* **About this task**: Starting at the line that contains "Viewport: 723px width, 723px", copy every line to the end of the material below exactly, and omit the pictures.

**** Source data ****

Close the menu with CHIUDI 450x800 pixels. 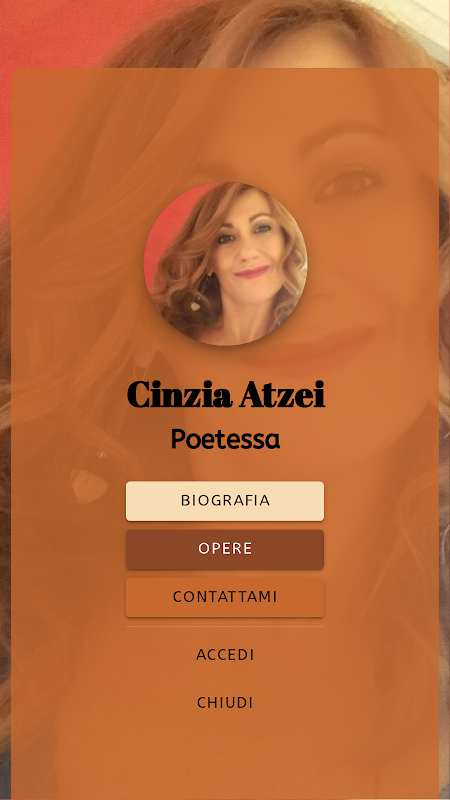tap(225, 704)
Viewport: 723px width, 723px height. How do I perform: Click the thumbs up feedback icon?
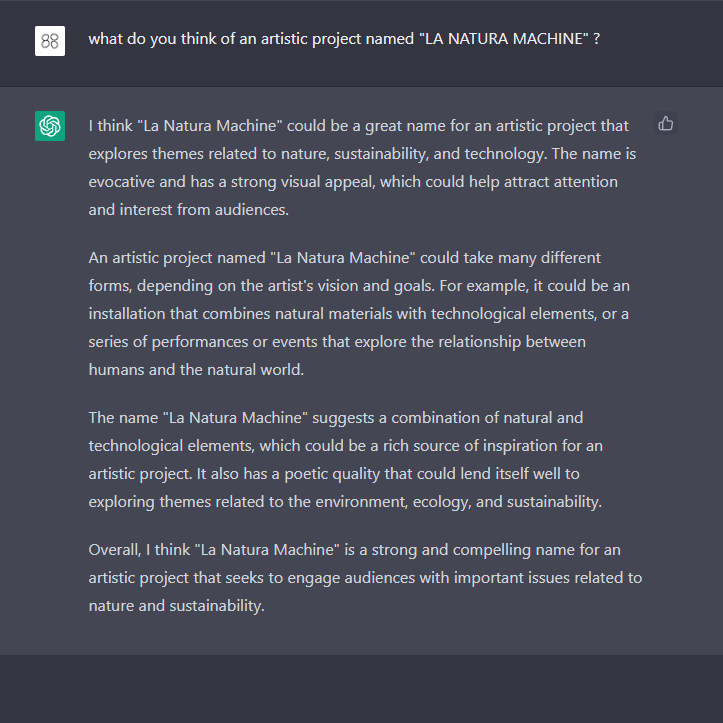point(666,124)
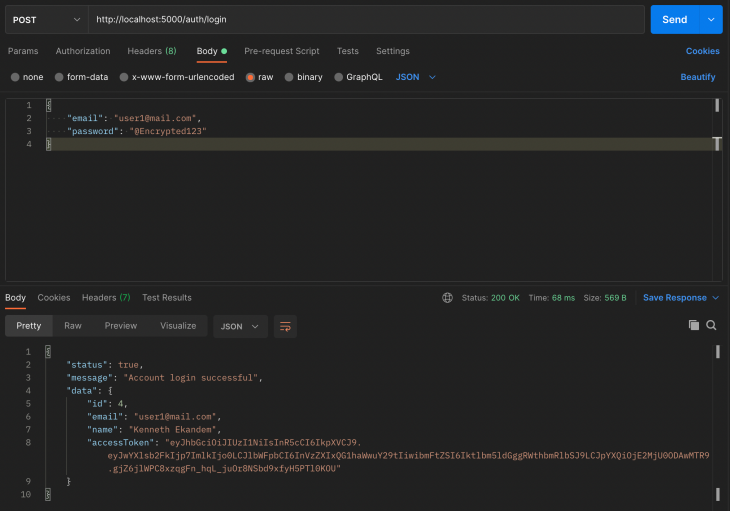The width and height of the screenshot is (730, 511).
Task: Open the response JSON format dropdown
Action: click(x=241, y=326)
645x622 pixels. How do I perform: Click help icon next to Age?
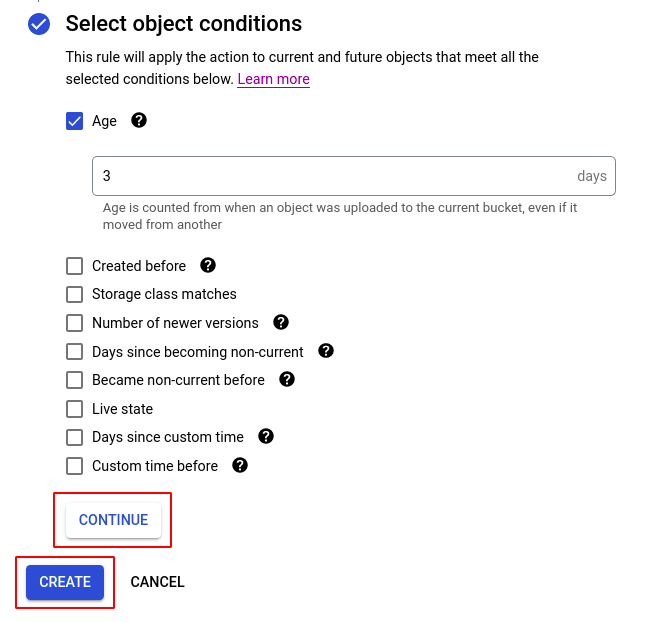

****

* **Solution below**:
Viewport: 723px width, 723px height. How do I perform: Click the thumbs up feedback icon?
point(666,124)
The width and height of the screenshot is (730, 511).
Task: Open the response JSON format dropdown
Action: click(x=241, y=326)
645x622 pixels. How do I perform: Click help icon next to Age?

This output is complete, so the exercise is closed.